A randomised, double-blind, industry-funded trial published recently in the The Lancet – the Vildagliptin Efficacy in combination with metfoRmIn For earlY treatment of type 2 diabetes (VERIFY) trial – compared initial combination therapy (metformin plus the dipeptidyl peptidase-4 inhibitor, vildagliptin) with initial metformin monotherapy and placebo, adding vildagliptin only after treatment failure.

Treatment failure was defined as an HbA1c of at least 53 mmol/mol (7.0%) at two consecutive visits, 13 weeks apart. The researchers followed 2000 people (aged 18 to 70 years) who had been diagnosed with type 2 diabetes (with mild hyperglycaemia, HbA1c 48 to 58 mmol/mol or 6.5 to 7.5%) within the previous two years.

The researchers found a significant reduction in the relative risk for time to initial treatment failure in the early combination treatment group compared with the metformin monotherapy group over five years (hazard ratio, 0.51).

Median time to treatment failure in the monotherapy group was 36 months, the researchers found, while the time to treatment failure in the early combination therapy group could not be estimated beyond the 60-month study period.

The researchers further noted that both treatment approaches were safe and well tolerated.

But Professor Jenny Gunton, Head of the Centre for Diabetes, Obesity and Endocrinology Research and Professor of Medicine at the University of Sydney’s Westmead Clinical School, said the findings may have limited applicability in Australia.

She said the study showed that treating patients with both agents early on resulted in lower rates of ‘treatment failure’.

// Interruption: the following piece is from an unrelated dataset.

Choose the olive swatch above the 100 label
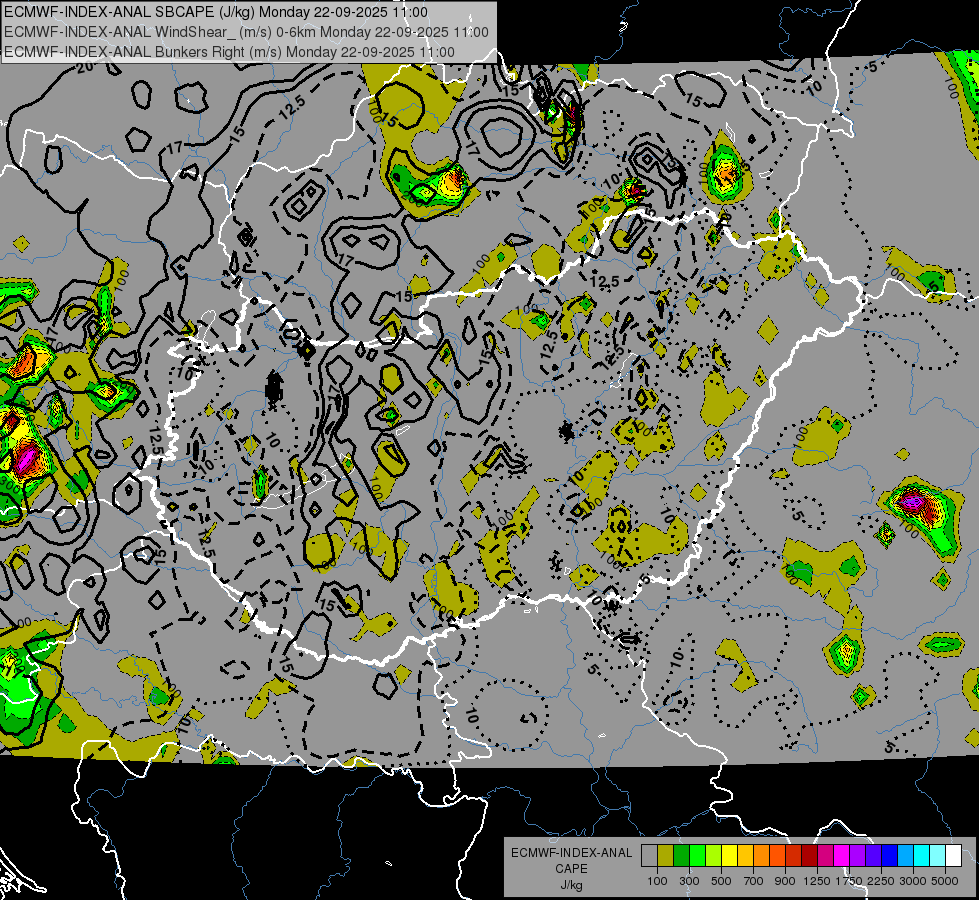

‘If you add on the vildagliptin to the metformin after treatment failure, the failure rate is still lower, of the order of 7 to 8% of people,’ Professor Gunton told Endocrinology Today. ‘It is that group of 7 to 8% [of patients] that is interesting. Whether it is worth treating lots of people for that 7 to 8%, and how long that lasts, is not clear.’

Professor Gunton noted that to be eligible for PBS-subsidised gliptins in Australia, patients needed to have an HbA1c greater than 7% despite treatment with metformin or a sulfonylurea.

‘The trial patients had lower HbA1c than that at the start of the study (median baseline HbA1c 6.7%, with more than 70% of participants under that 7% cut off). Once you treat the people with metformin, their HbA1c would be under 7% in all people who could take the metformin, so [these findings] would not have wide applicability to Australia.’